Power napping is supposed to create a quintessential energy boost when you have a slump between lunch and work in the afternoon. But can everyone learn to do it? And how does it work in general? We’ll show you a short guide including tips for relaxing meditations that can have a positive effect on your well-being. Click here to learn how to take meaningful and relaxing breaks.
Admittedly, taking a midday nap is nothing new. We mainly know this short sleeping period at lunchtime from small children and our grandparents. Lately at school and within jobs not only the interest, but also the possibility to lie down at noon for a little nap has decreased. The so-called "power nap" can work wonders and prevent the classic afternoon slump. But there are a few things you should keep in mind.
At first glance, especially in times of home office and the like, it sounds quite practical and tempting to go to bed and sleep after lunch. However, it is not that simple. If you really want to do your body some good and don't want to wake up completely exhausted after a nap, you should follow a few simple basic rules:
There is a simple basic rule for a relaxed short sleep during the day: it should not last too long. According to experts, a maximum of 20 minutes is ideal. But even a 10-minute power nap is enough for a positive effect.
Why shouldn't you sleep longer? If you sleep too long, you could fall into REM sleep. This has a strong effect on the emotions and, if you wake up directly from it, makes you tired. Therefore, with a longer sleeping period you would achieve exactly the opposite of what you actually hoped for: namely, to be fit for the rest of the day.
Since the topic of "midday naps" does not yet occupy a significantly high place in the working world, there are not yet many offices that provide separate quiet rooms for employees. This is certainly also because most employers are not yet aware of the benefits of the power nap. So if you don't have a place to retreat to in the office, you'll have to come up with something to help you rest anyway.
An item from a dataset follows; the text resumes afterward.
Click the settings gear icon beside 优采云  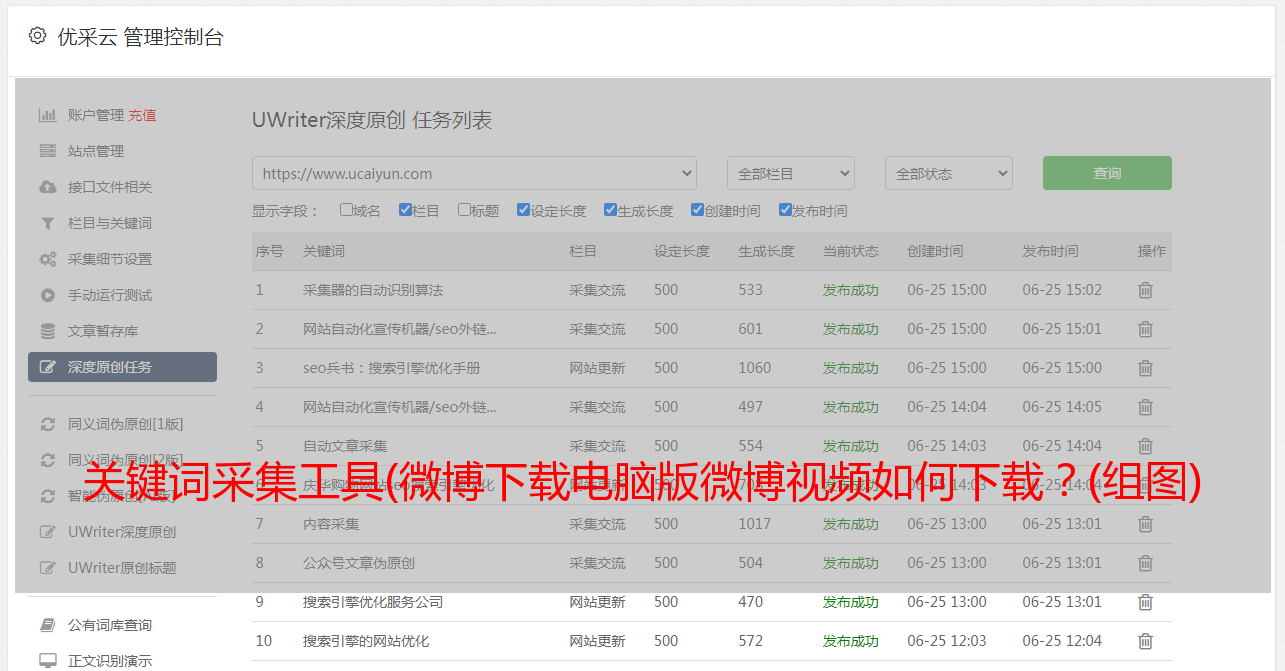37,36
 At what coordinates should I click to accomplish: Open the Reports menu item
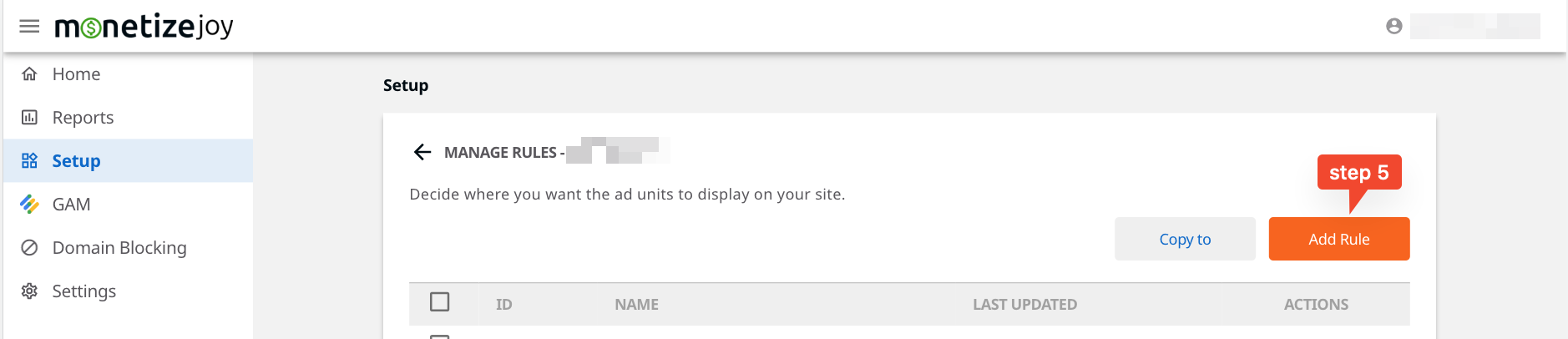coord(83,118)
Special pillows for the desk are already on the market. In addition, it is advisable to purchase a high-quality sleep mask and earplugs to provide the necessary rest.
You may also be able to talk to your employer or colleagues about whether an unused room in the office can be converted into a "relaxation room".
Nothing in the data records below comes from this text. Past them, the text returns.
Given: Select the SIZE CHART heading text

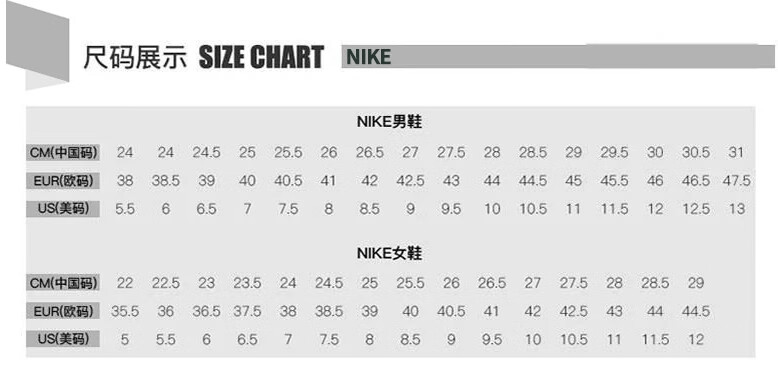Looking at the screenshot, I should (x=261, y=57).
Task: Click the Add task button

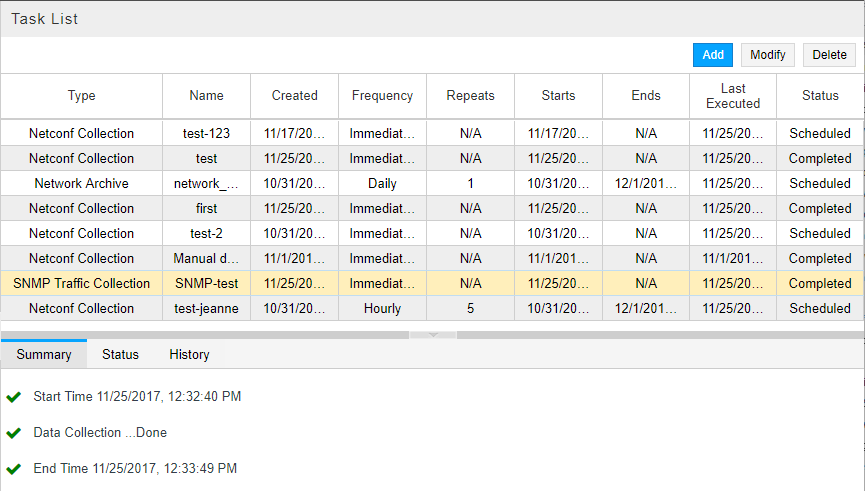Action: click(x=713, y=55)
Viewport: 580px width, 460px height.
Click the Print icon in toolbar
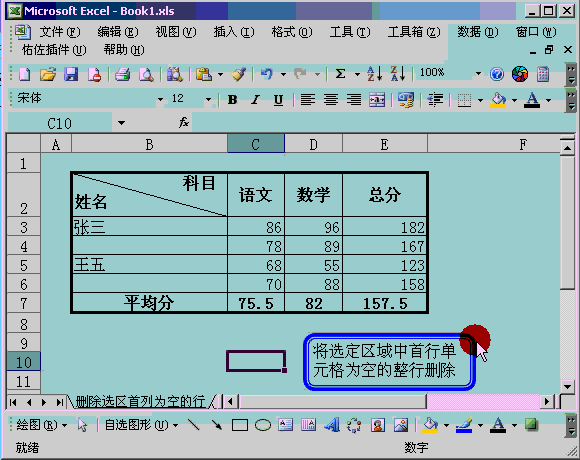click(x=122, y=74)
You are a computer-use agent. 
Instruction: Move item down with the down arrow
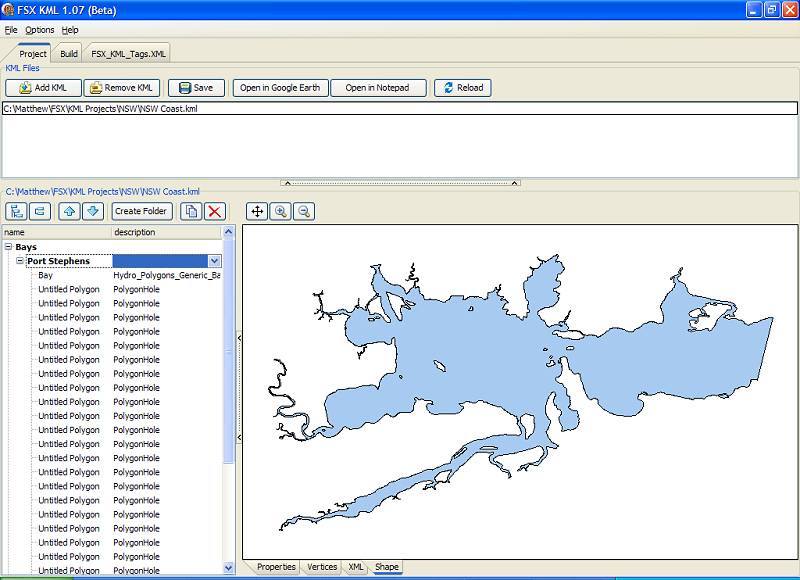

If you are in a home office, the situation is of course quite different. Here, in case of doubt, your own bed is always suitable. But please be even more careful not to exceed the maximum duration of the power nap.
If you already have trouble falling asleep (quickly) at home in the evenings, it probably won't be any easier for you to do so at work at lunchtime. But falling asleep can be trained. For this purpose, the so-called "progressive muscle relaxation" technique or PMR according to Jacobson is suitable. In short, individual muscle groups are consciously tensed and then relaxed again. By the way, this is not only suitable for becoming calmer or falling asleep better, but also in stressful everyday situations. Try consciously relaxing your jaw and facial muscles when you are angry or stressed, for example.
Also, conscious and deep breathing in and out of the abdomen helps to reduce one's heart rate and relieve stress. Relaxing music or autogenic training can also help people who have trouble falling asleep to calm down more quickly. Those who practice yoga or meditate regularly also have a good preliminary practice for restful power napping.
You read that right: a coffee or espresso before a short nap can help you fall asleep better and wake up fit and energized after a short time. We explain why in our article "Caffeine Kicks & Coffee Alternatives" here.
Power naps can help to overcome the midday slump. It is important not to exceed a maximum sleep duration of 20 minutes. It is also helpful to practice various relaxation methods in advance in order to get to sleep more quickly. If you do not have a quiet room in your office, you can use earplugs, sleep masks and the like. To wake up particularly quickly after a nap, an espresso can be enjoyed directly before falling asleep. This initially makes you tired, before it unfolds its wake-up effect after about 20 minutes.